WINNIPEG, Manitoba — It perhaps didn’t live up to the hype and expectations of a heavyweight bout, but a draw with Sweden on Friday is a box checked for the U.S. Women’s National Team. The Americans depart Winnipeg with four points, sole position of first place in Group D and plenty of homework.

Some draws are a case of being unlucky, but that wasn’t the case for the Americans in their second match of the Women’s World Cup Group stage. Instead, the Americans looked uninspired on the attack and on fire in the back.

With a berth to the knockouts rounds so close, the Americans entering their final group match against Nigeria with some encouragement signs that will build confidence, and some lessons they can learn to peak through the seven-game tournament.

Here are SBI’s takeaways from the USWNT’s scoreless draw with Sweden:


Much has been made about Wambach’s role with the team and whether or not she drags down the American attack. After all, she’s not as fast or as gifted with her feet as the rest of the team’s forwards. As a player who joined the team in a different era, Wambach, 35, has become a symbol of the style of play that seems to irritate modern soccer fans the most: Playing direct with long balls over the top. With Wambach, all 5-foot-11 of her, in the box, the team sometimes looks complacent to just lob the ball toward her hoping for the best.

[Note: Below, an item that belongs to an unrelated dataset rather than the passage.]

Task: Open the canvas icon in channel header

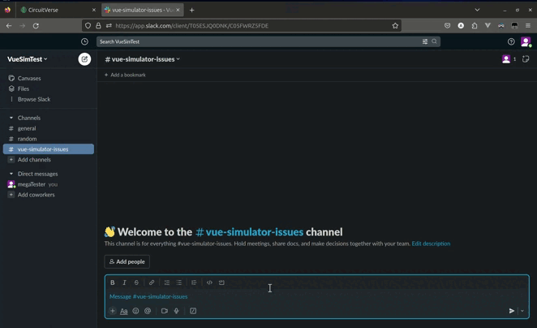Action: pos(526,59)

The problem is this: Wambach didn’t start on Friday, her first time not starting in a World Cup match since 2003, and the Americans didn’t look any better than they have when she’s been in the lineup. As Wambach watched from the bench, the American attack continued to be anemic — no creativity, little combination play, ignored flanks and almost no chances. More than once in the first half, crosses missed players’ heads, even though they were in position to connect, raising the question of whether Wambach could’ve finished those chances.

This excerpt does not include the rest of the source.